A few improvements that could be done for this model in the future:

  • Address assumption (i) - a possible way of doing this is to model the number of balls faced as an intermediate step, and then runs scored from this.
  • Address assumption (ii) by assuming that the probability of being dismissed changes as his innings progresses.
  • Include other key factors such as the strength of the opposition and the match conditions.

Conclusion

Lets take our best model and look at what it says about Jimmy Anderson’s batting strength over time:

standata <- list(
  num_outs = sum(batting$dismissed),
  num_not_outs = sum(!batting$dismissed),
  ntimesteps = max(year(batting$date)) - 2002,
  timestep_out = year(batting$date[batting$dismissed]) - 2002,
  timestep_not_out = year(batting$date[!batting$dismissed]) - 2002,
  score_out = batting$score[batting$dismissed],
  score_not_out = batting$score[!batting$dismissed]
)

fit <- sampling(
  model,
  standata,
  seed = 1,
  iter = 10000,
  control = list(adapt_delta = 0.995),
  open_progress = FALSE,
  show_messages = FALSE,
  refresh = -1
)

params_by_timestep <- numeric(nrow(batting)+1)
model_params <- extract(fit)
for (i in 2004:2022) {
  params_by_timestep[i] <- mean(model_params[["transformed_param"]][,i-2003])
}

state_space_preds_df <- tibble(
  year  = 1:(max(year(batting$date))+1),
  param = params_by_timestep
) %>%
  filter(year > 2003) %>%
  mutate(exp_ave = (1 - param) / param)

state_space_preds_df %>%
  ggplot(aes(x = year, y = exp_ave)) +
  geom_point() +
  scale_x_continuous(name = "Year") +
  scale_y_continuous(name = "Parameter", limits = c(7, 12))

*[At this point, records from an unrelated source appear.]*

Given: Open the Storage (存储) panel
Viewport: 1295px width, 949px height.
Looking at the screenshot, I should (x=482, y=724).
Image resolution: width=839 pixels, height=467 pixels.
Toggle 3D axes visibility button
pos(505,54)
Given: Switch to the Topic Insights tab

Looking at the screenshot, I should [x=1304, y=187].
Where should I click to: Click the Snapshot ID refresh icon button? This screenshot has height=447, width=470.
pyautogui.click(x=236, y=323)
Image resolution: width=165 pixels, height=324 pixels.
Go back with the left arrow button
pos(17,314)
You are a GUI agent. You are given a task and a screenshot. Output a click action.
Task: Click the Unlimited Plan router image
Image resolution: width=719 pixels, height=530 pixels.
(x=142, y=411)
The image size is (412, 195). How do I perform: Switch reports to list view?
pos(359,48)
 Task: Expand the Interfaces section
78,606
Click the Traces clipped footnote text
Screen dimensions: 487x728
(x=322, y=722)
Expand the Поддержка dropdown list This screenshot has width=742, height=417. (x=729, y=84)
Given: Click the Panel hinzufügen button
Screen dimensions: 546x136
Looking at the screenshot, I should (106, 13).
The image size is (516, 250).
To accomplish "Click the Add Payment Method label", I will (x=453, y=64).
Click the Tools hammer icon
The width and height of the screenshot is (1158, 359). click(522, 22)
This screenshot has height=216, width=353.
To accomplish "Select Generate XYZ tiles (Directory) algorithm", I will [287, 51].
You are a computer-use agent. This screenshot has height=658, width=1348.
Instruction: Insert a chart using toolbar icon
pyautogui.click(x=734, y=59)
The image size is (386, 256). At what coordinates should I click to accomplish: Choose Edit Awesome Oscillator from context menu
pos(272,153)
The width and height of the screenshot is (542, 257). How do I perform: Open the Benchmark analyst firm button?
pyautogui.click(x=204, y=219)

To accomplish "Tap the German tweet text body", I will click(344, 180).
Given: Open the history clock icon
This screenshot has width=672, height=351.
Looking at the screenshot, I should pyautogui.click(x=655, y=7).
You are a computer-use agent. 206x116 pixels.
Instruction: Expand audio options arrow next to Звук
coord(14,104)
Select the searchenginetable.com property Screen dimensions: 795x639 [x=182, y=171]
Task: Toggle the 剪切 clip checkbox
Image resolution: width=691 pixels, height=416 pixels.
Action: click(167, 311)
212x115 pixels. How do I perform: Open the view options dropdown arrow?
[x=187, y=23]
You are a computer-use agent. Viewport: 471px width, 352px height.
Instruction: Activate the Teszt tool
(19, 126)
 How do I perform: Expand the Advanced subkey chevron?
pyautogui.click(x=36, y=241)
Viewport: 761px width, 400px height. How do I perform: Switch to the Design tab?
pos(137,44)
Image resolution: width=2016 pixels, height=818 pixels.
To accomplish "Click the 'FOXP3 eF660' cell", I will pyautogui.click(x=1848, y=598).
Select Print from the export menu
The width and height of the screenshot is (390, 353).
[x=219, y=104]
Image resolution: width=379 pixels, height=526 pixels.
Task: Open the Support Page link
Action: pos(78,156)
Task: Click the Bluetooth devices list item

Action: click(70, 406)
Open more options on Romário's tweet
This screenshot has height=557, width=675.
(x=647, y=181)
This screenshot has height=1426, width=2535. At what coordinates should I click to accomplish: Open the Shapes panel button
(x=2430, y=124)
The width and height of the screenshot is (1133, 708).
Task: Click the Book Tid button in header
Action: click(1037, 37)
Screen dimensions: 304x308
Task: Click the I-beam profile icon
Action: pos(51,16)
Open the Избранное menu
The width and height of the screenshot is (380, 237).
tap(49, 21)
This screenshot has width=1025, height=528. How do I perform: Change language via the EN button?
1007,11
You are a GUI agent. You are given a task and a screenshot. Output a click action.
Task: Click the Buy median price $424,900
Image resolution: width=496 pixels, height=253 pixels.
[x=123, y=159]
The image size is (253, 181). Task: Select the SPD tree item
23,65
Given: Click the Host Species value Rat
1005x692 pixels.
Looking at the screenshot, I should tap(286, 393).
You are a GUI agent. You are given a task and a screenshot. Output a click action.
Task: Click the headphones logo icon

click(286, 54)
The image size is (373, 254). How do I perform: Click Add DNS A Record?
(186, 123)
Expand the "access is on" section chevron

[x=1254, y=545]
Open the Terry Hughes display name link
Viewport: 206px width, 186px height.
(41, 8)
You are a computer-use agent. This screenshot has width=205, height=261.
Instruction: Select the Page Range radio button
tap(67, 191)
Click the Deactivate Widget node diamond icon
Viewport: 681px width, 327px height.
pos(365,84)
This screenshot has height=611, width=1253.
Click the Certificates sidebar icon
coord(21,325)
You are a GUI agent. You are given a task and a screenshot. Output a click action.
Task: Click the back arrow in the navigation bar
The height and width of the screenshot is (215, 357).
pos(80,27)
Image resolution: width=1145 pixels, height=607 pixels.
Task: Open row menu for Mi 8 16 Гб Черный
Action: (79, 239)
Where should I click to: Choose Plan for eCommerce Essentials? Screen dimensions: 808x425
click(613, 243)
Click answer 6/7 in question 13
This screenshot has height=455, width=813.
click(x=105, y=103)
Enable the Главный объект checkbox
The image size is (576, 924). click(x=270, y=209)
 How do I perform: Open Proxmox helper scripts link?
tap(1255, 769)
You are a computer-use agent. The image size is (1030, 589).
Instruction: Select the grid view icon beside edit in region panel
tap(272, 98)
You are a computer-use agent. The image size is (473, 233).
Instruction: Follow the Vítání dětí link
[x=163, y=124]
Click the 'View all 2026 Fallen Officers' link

In conclusion, the two things that stand out to me are:

  • It seems to show that from 2010 Jimmy’s batting got a lot worse - it would be interesting to know what caused quite a large and sudden change.
  • His batting has undergone a steady decline towards the back end of his career, as is often said by commentators and pundits.